# [What you have to do]
I need every line from the start of the material below up to and including the line containing "1050x529 pixels.", restated exactly, with the pictures omitted.
*** Opening of Data extract ***
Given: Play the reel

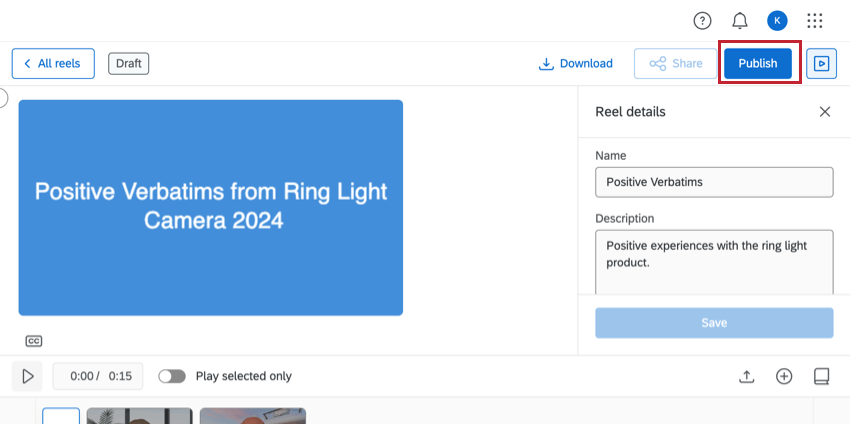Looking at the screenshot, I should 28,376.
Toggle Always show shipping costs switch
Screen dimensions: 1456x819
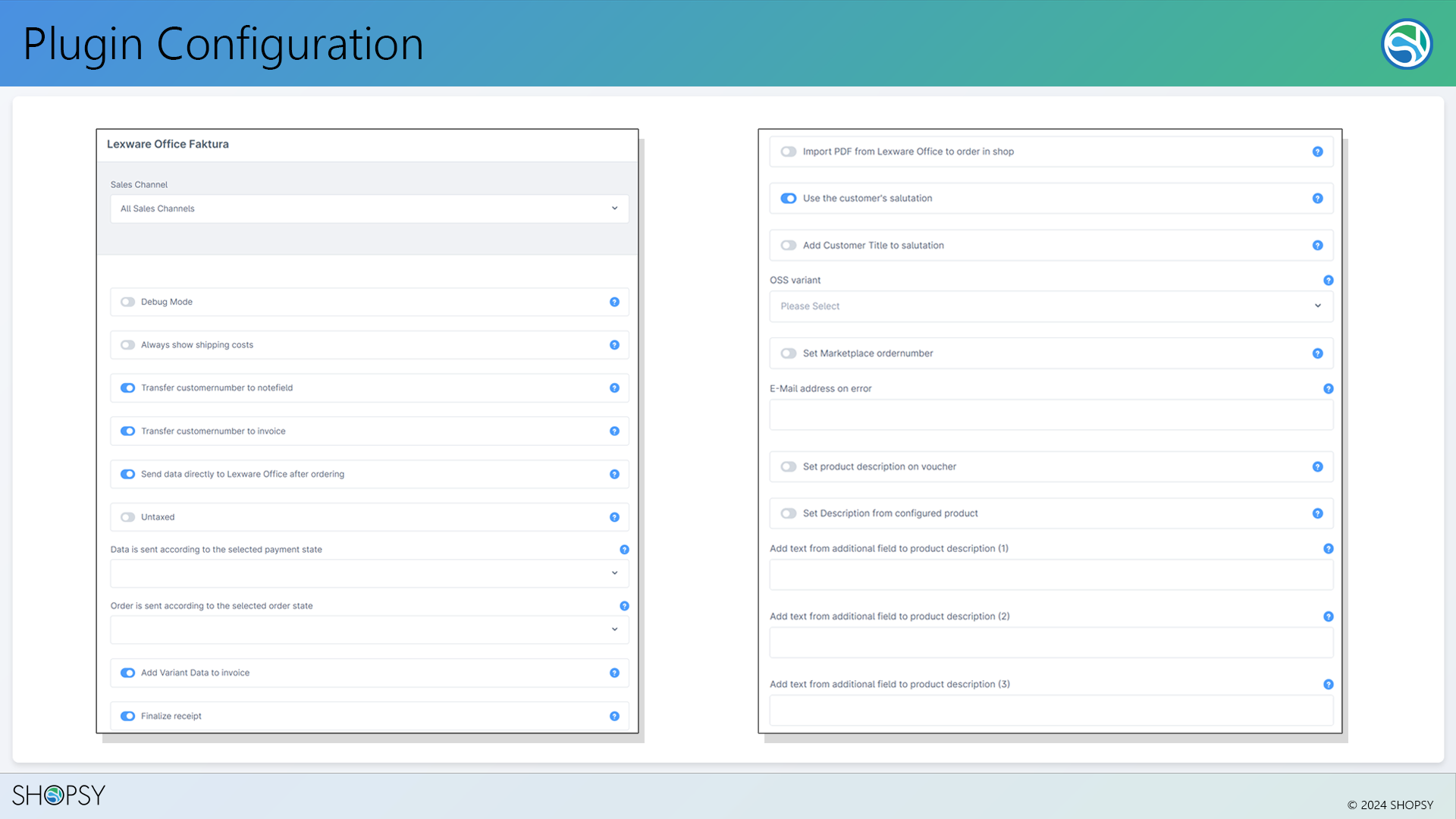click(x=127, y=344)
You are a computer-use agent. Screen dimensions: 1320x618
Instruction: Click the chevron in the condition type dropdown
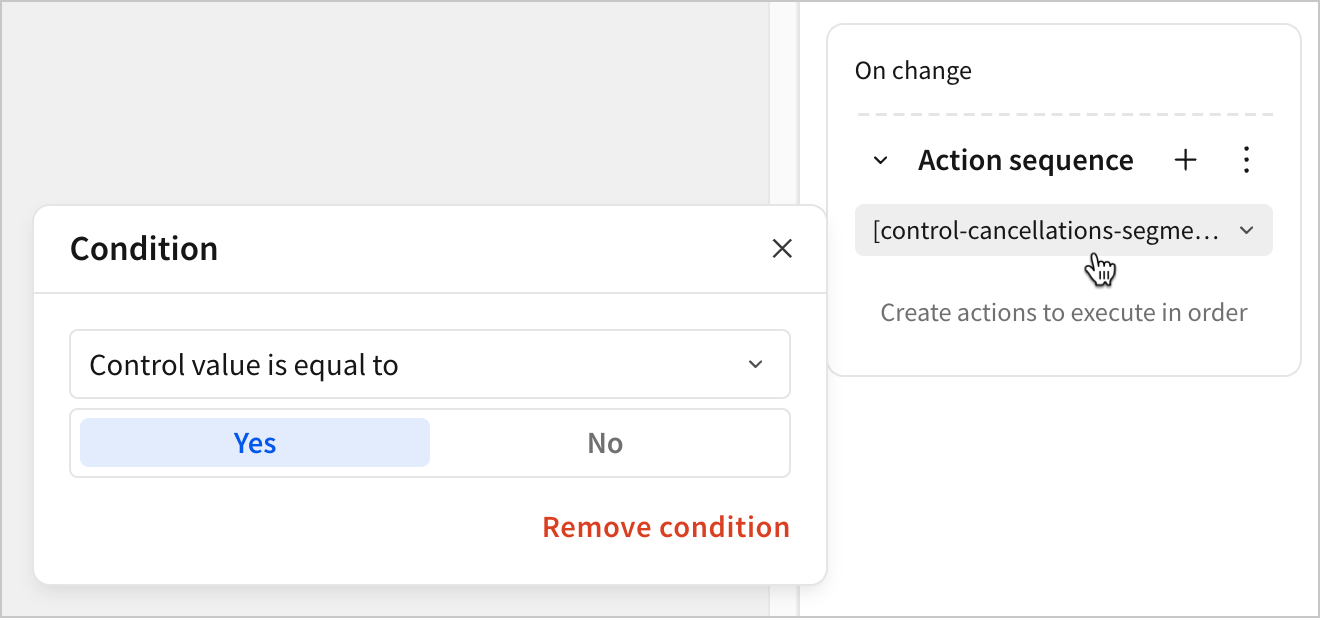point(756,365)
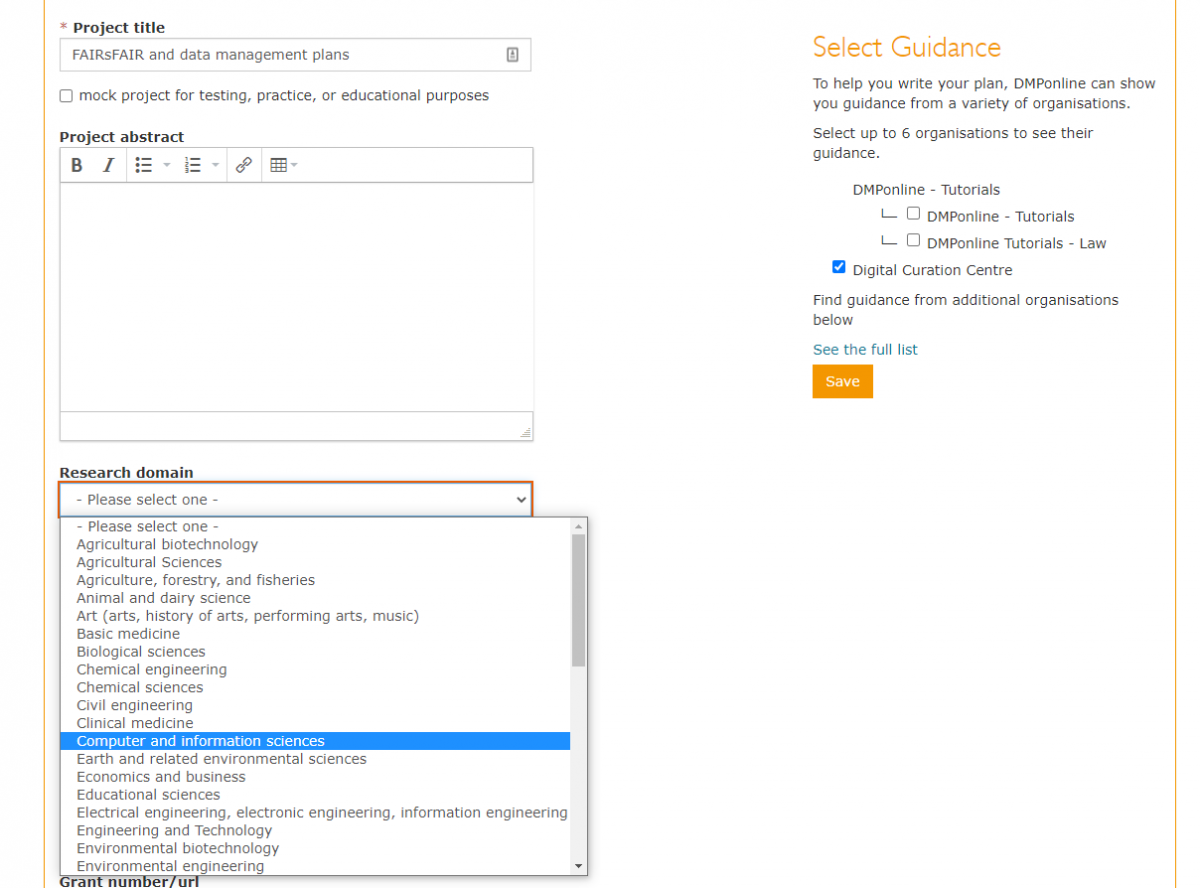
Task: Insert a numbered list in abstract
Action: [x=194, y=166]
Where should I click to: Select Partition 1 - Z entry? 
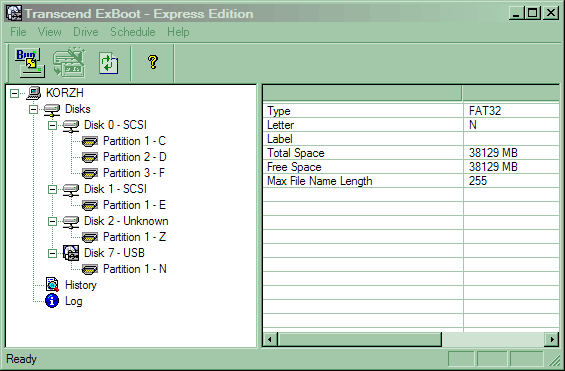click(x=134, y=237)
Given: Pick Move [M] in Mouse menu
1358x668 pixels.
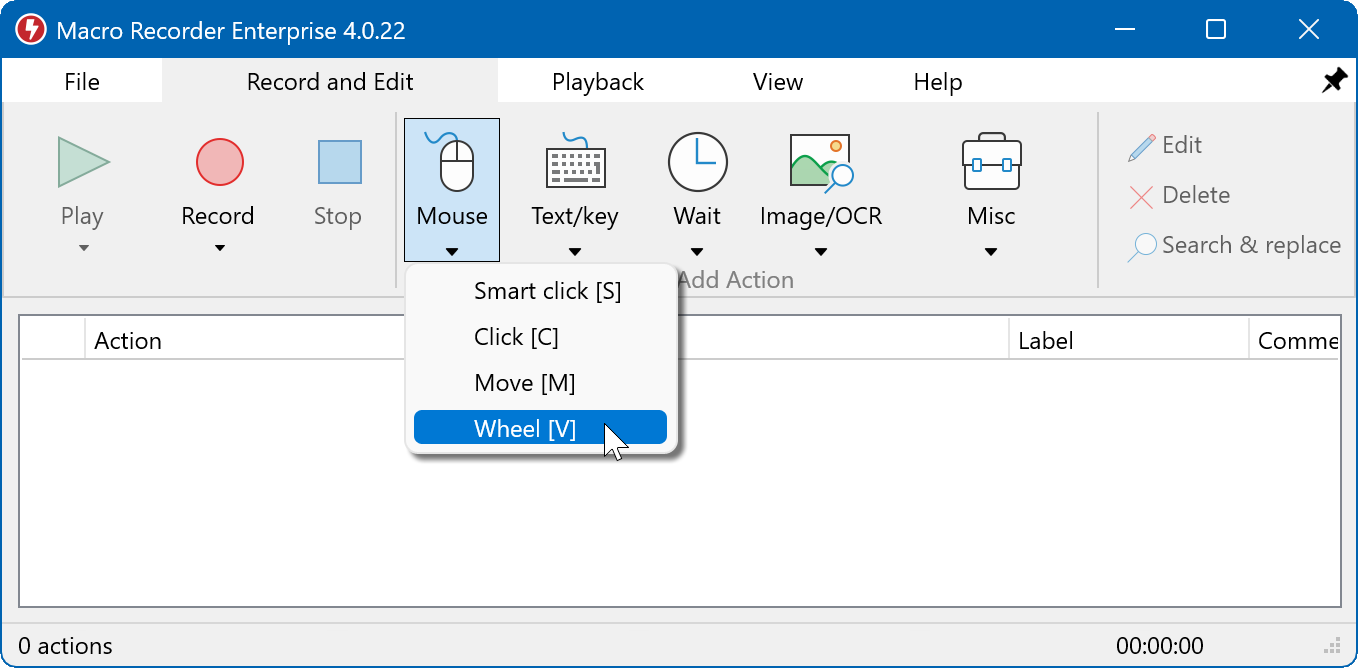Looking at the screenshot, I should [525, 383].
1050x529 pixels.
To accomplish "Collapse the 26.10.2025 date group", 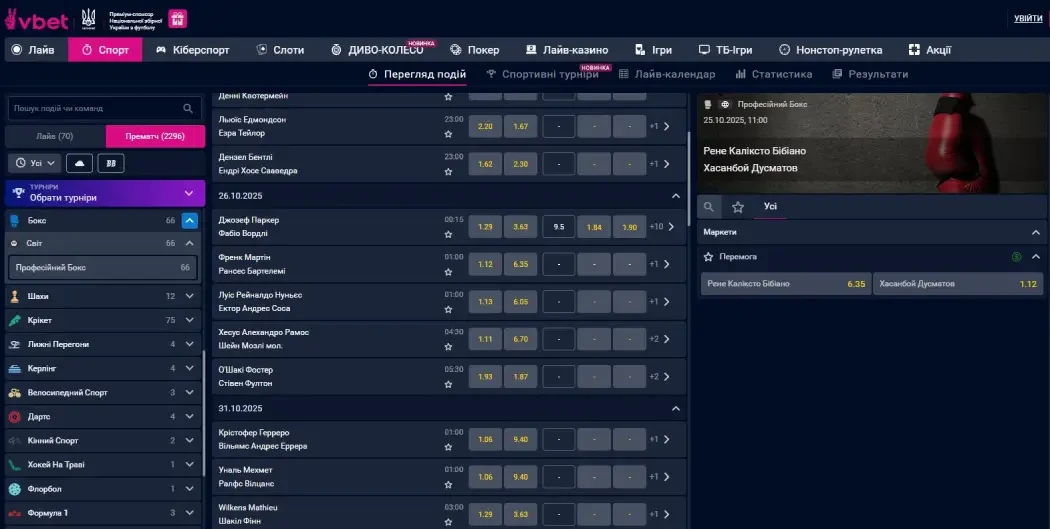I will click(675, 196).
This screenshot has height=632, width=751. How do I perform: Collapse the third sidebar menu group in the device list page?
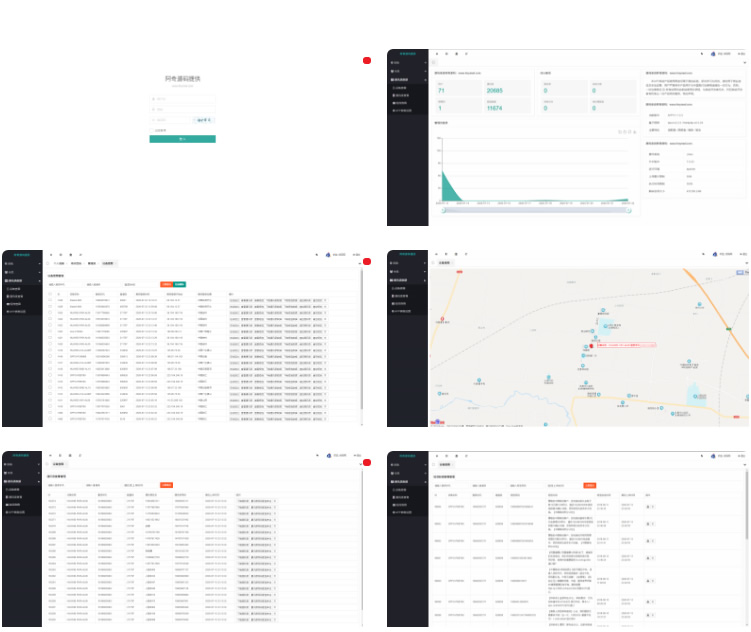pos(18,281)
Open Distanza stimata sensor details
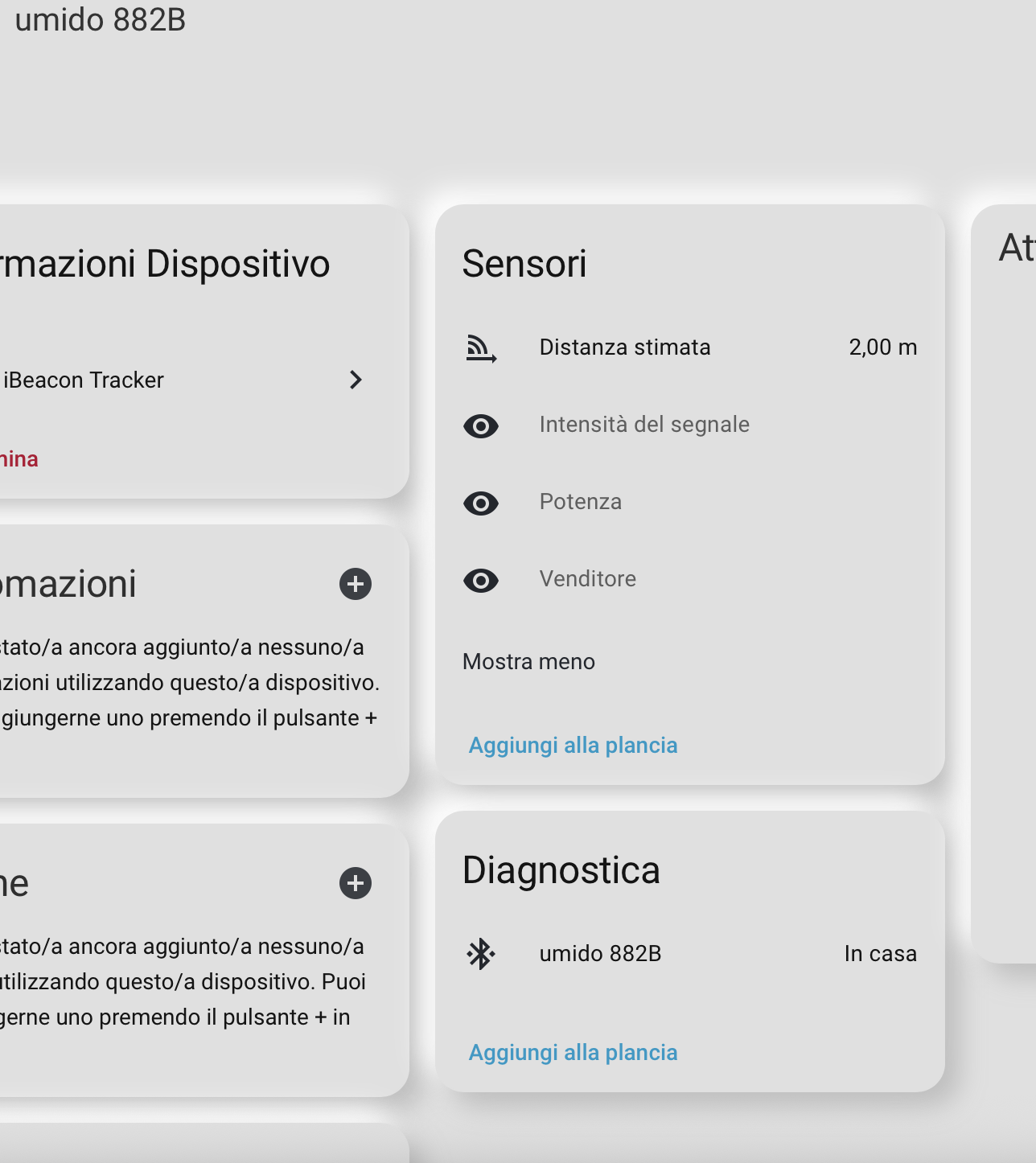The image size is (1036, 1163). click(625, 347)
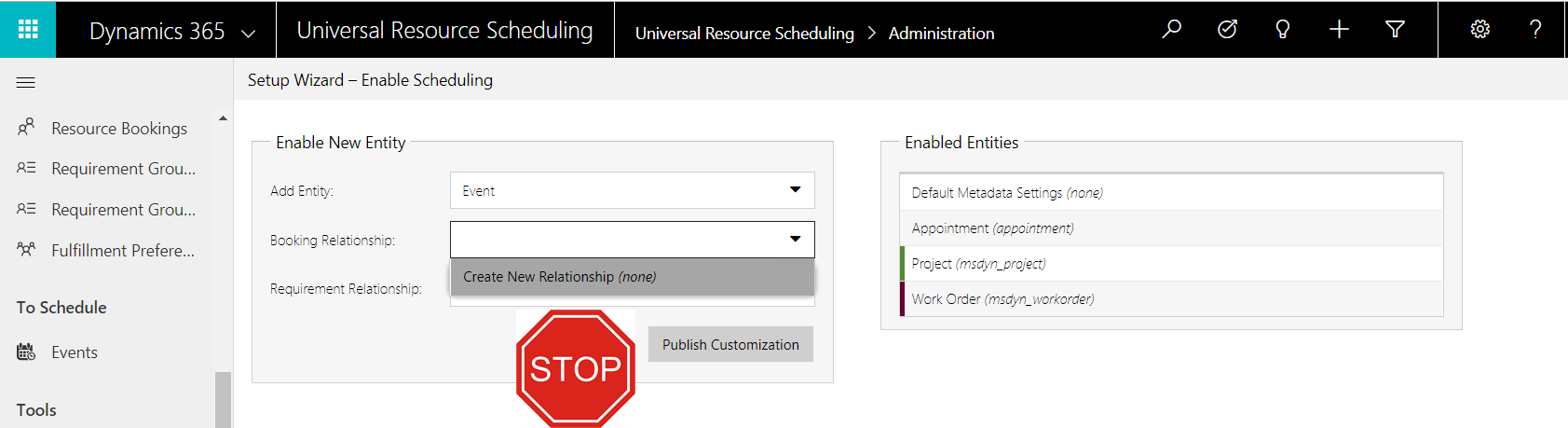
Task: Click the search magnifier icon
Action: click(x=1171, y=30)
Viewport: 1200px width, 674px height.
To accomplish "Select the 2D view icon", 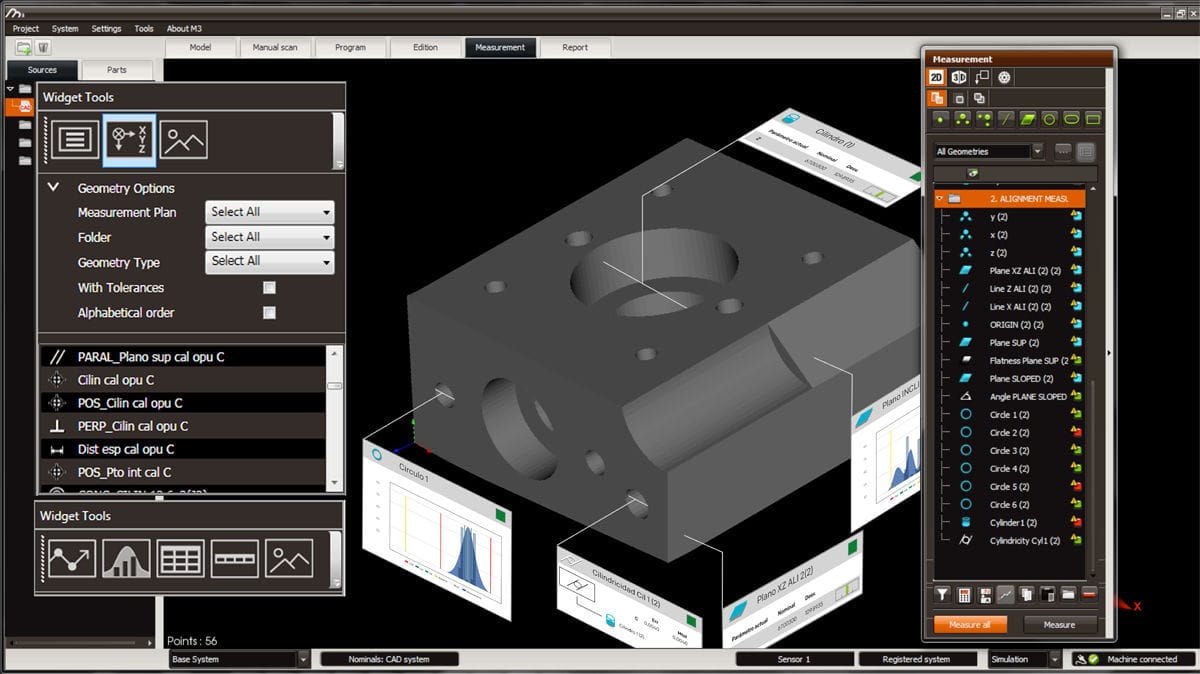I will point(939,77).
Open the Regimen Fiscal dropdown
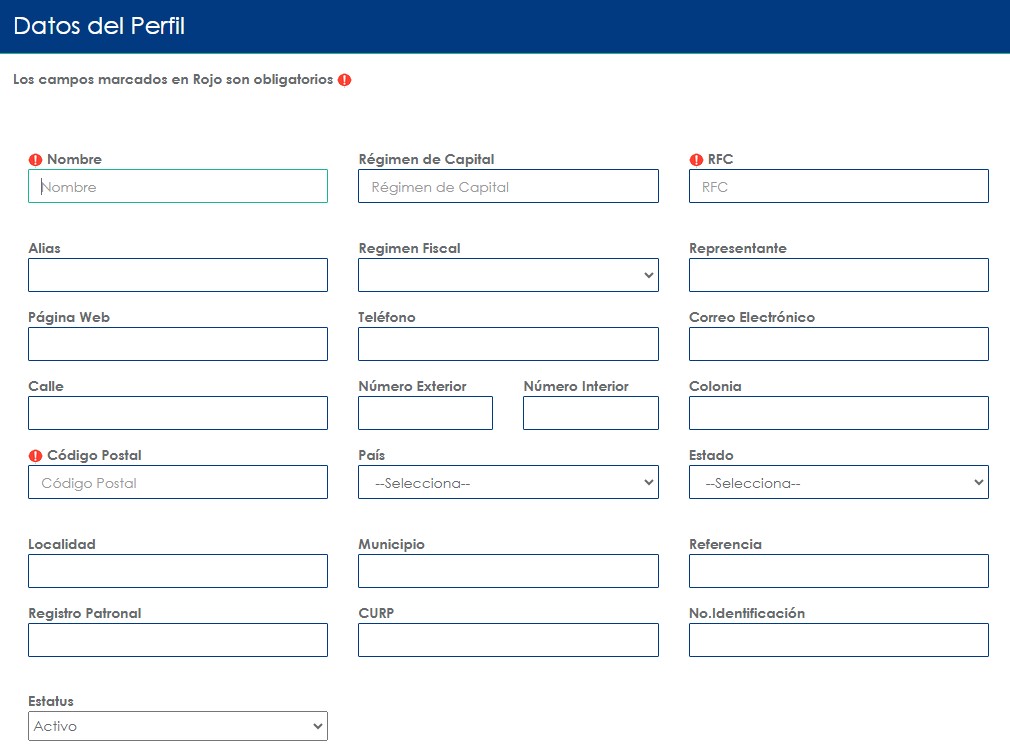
*** Close of Data extract ***
# [Solved exercise]
Given: Play the reel

Looking at the screenshot, I should 28,376.
Toggle Always show shipping costs switch
Screen dimensions: 1456x819
click(x=127, y=344)
You are a computer-use agent. Screen dimensions: 1320x618
Instruction: Click the chevron in the condition type dropdown
point(756,365)
Task: Insert a numbered list in abstract
Action: [x=194, y=166]
Where should I click to: Select Partition 1 - Z entry? 
click(x=134, y=237)
Given: Pick Move [M] in Mouse menu
1358x668 pixels.
Looking at the screenshot, I should [525, 383].
1050x529 pixels.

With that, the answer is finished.